US Table Tennis Hall of Fame

Recognizing athletes and contributors in the sport of Table Tennis in the United States

Leah Neuberger

Courtesy of Tim Boggan

When Leah Thall Neuberger died at her home in Manhattan around Christmas of 1992, it was quite a shock to many a New York player in particular. To Tony Gegelys, for example, Leah, over the years…day-in, day-out…was a familiar figure at Lawrence’s Broadway Courts…or Reisman’s…or Gusikoff’s, ever ready with her all-consuming love of the sport to picture herself on or off the table with any international champion or local enthusiast. “I feel really sad,” said Tony. “A part of my life, a part of the world we lived in and enjoyed so much has gone with Leah. It’s a different world now.”

How far away it seems…that Columbus, Ohio Y.W.C.A. she went to in the 1930’s–and not just to me who as a boy lost matches at my own Dayton, Ohio Y, but to all enthusiasts recalling when and where they originally learned to play with passion.

In her first U.S. Open at Toledo, Leah didn’t win so much as a game in any of the three events she entered–Women’s Singles, Women’s and Mixed Doubles. Her ranking that first season? Ohio #5. But she’d caught the fever, burned to play.

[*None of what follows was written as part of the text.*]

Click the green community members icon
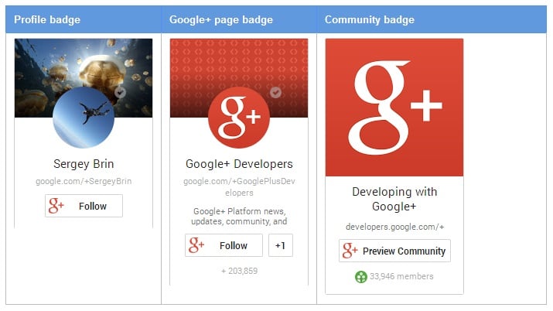The image size is (553, 311). 360,276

The next year, 1940, she won the Ohio Open, then lost a tough deuce-in-the-5th match in the quarter’s of the National’s. She was suddenly U.S. #8.

In 1941–so soon–she won the first of her 12 U.S. Open Women’s Doubles titles–and had jumped to U.S. #3.

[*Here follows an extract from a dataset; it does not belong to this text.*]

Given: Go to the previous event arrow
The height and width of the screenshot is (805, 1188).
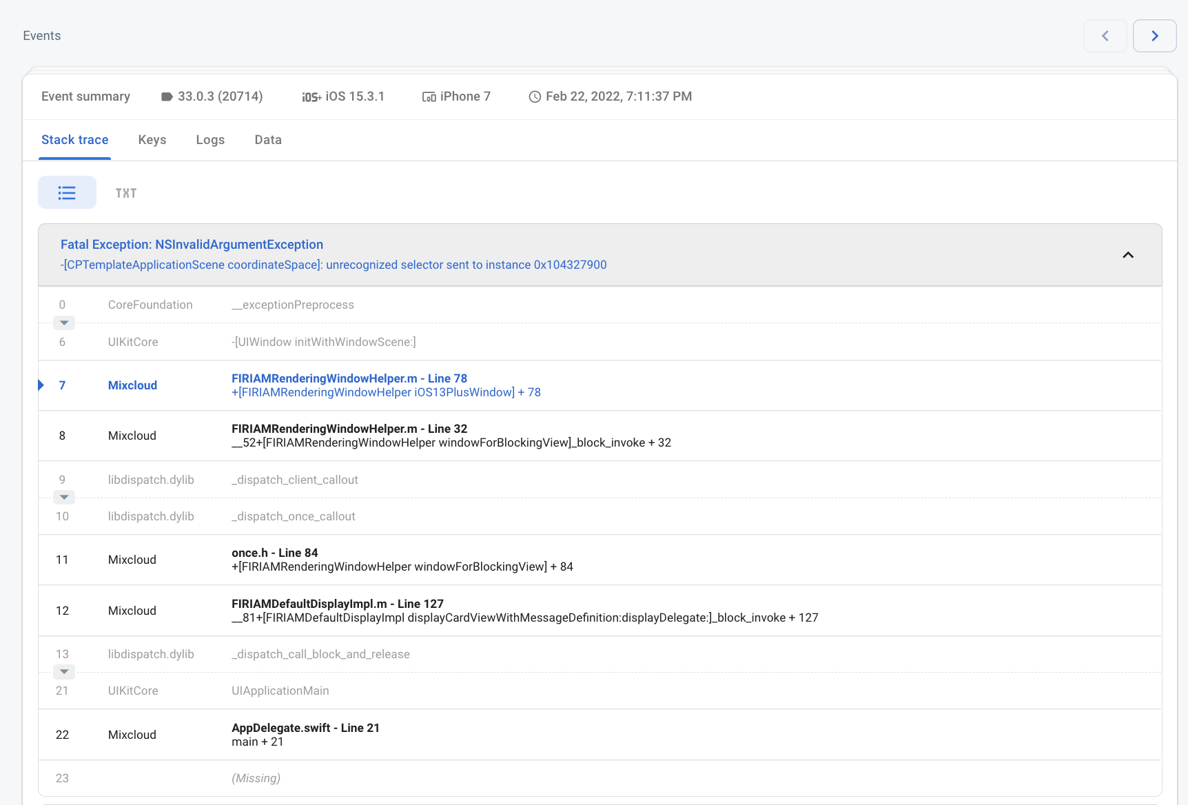Looking at the screenshot, I should coord(1105,36).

The following season, partnered with U.S. Men’s Champion-to-be, Chicago’s young Billy Holzrichter, she won the first of her 8 U.S. Open Mixed Doubles titles. Later, she would partner Doug Cartland, Tibor Hazi, and, repeatedly, Sol Schiff. “Unlike most women players, who had to push balls,” said Sol, “Leah had a heavy, close-to-the-table chop that slowed play and so provided opportunities for her partner to hit and for Leah to follow with sharply-angled corner balls or her own put-away forehand.”

But even a Champion who’d advanced in such determined fashion as Leah needed to pay her dues. Only after 1941-46 losses to Magda Gal Hazi, Carolyn Wilson, Mae Clouther, Sally Green Prouty, Peggy McLean Folke, and Bernice Charney Chotras was Leah able to win the first of her 9 U.S. Singles Championships.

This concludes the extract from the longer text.